*Problem description:* Retype the listing exactly, with no images.

[Given entries Boundary: Start]

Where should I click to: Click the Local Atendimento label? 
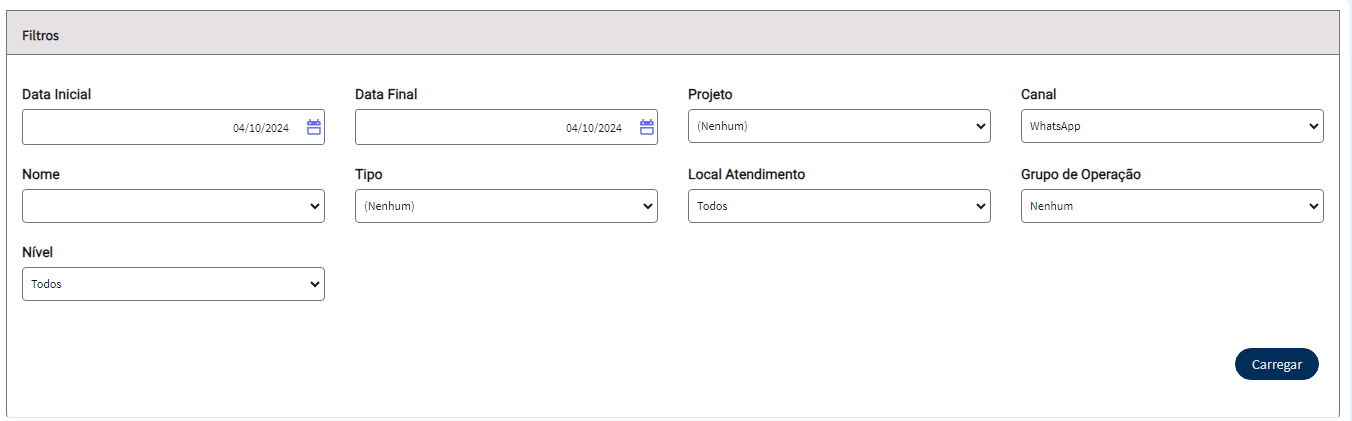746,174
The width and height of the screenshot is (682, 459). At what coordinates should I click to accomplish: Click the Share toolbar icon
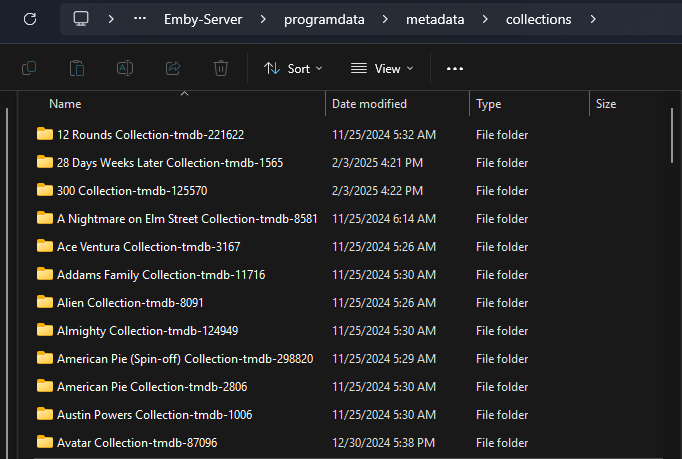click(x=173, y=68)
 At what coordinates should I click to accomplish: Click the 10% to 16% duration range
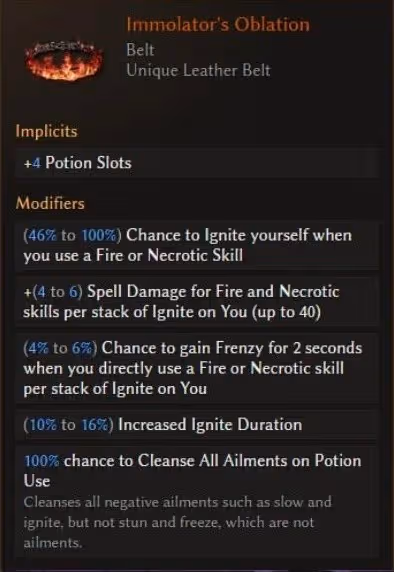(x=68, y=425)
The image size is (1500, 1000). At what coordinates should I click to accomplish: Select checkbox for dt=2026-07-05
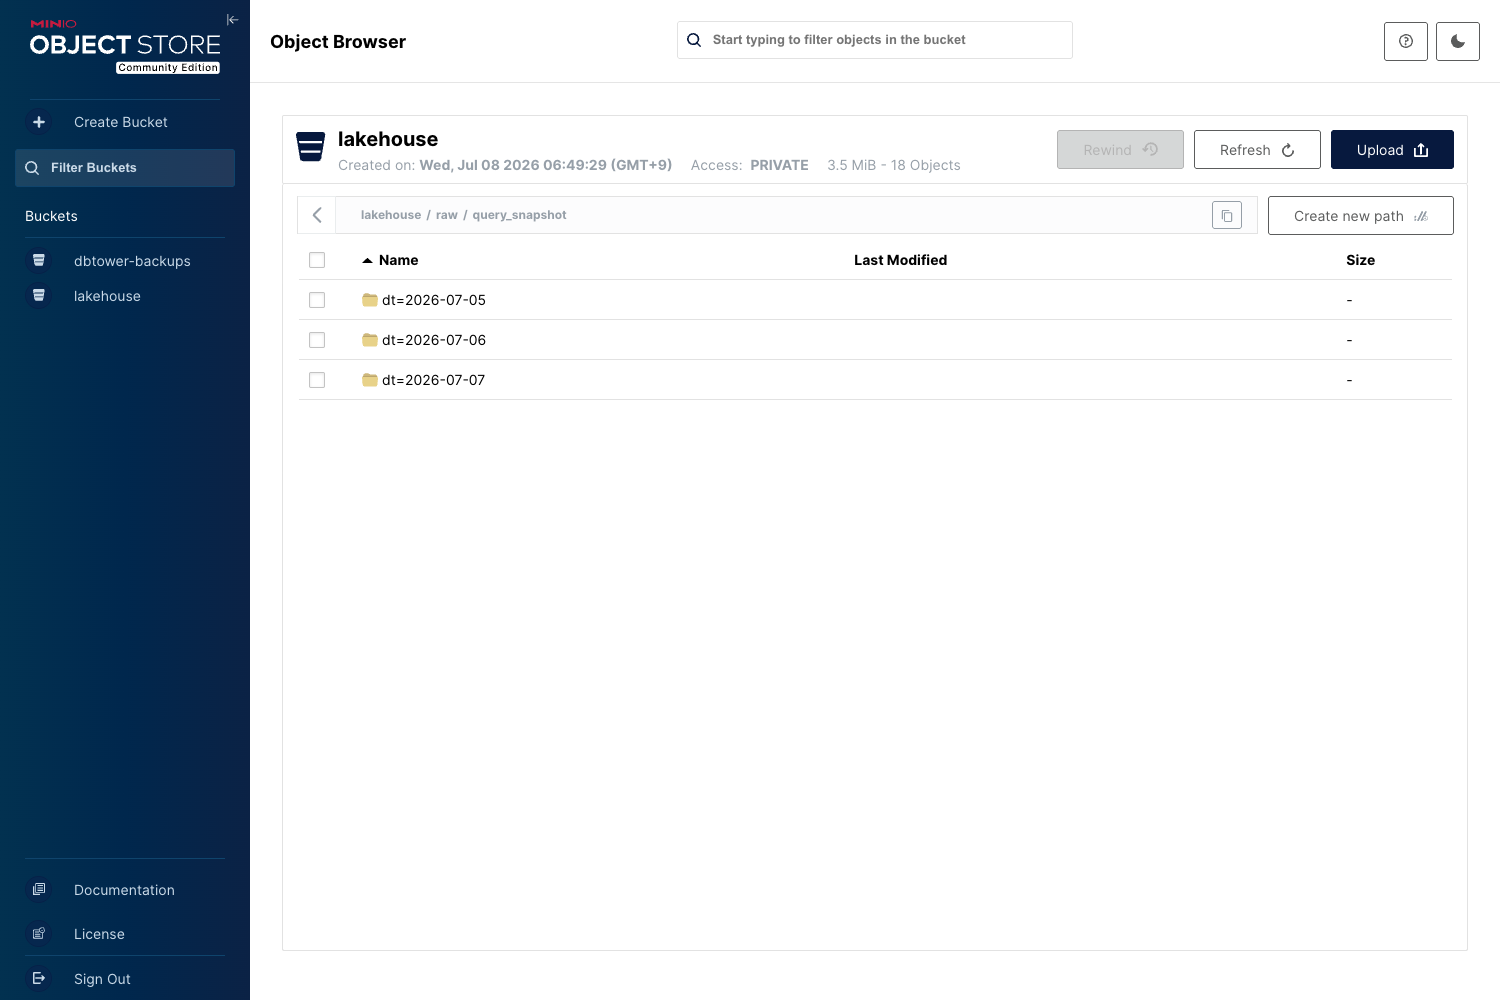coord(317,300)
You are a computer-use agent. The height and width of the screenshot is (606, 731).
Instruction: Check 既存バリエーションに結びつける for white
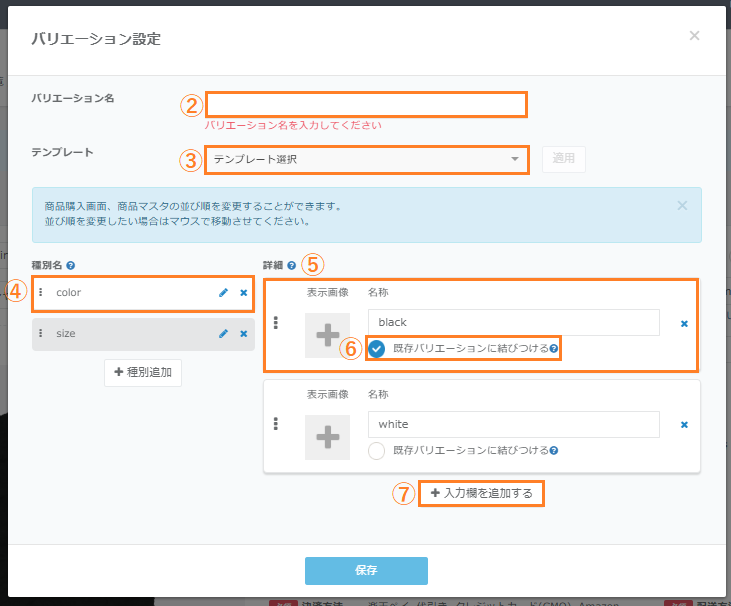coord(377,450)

[Given entries Boundary: End]

*Answer:*
Where should I click to: Click the Local Atendimento label? 
746,174
The width and height of the screenshot is (682, 459). At what coordinates should I click to accomplish: Click the Share toolbar icon
click(x=173, y=68)
 At what coordinates should I click to accomplish: Click the 10% to 16% duration range
(x=68, y=425)
The image size is (1500, 1000). At what coordinates should I click to accomplish: Select checkbox for dt=2026-07-05
coord(317,300)
You are a computer-use agent. The height and width of the screenshot is (606, 731).
Instruction: Check 既存バリエーションに結びつける for white
coord(377,450)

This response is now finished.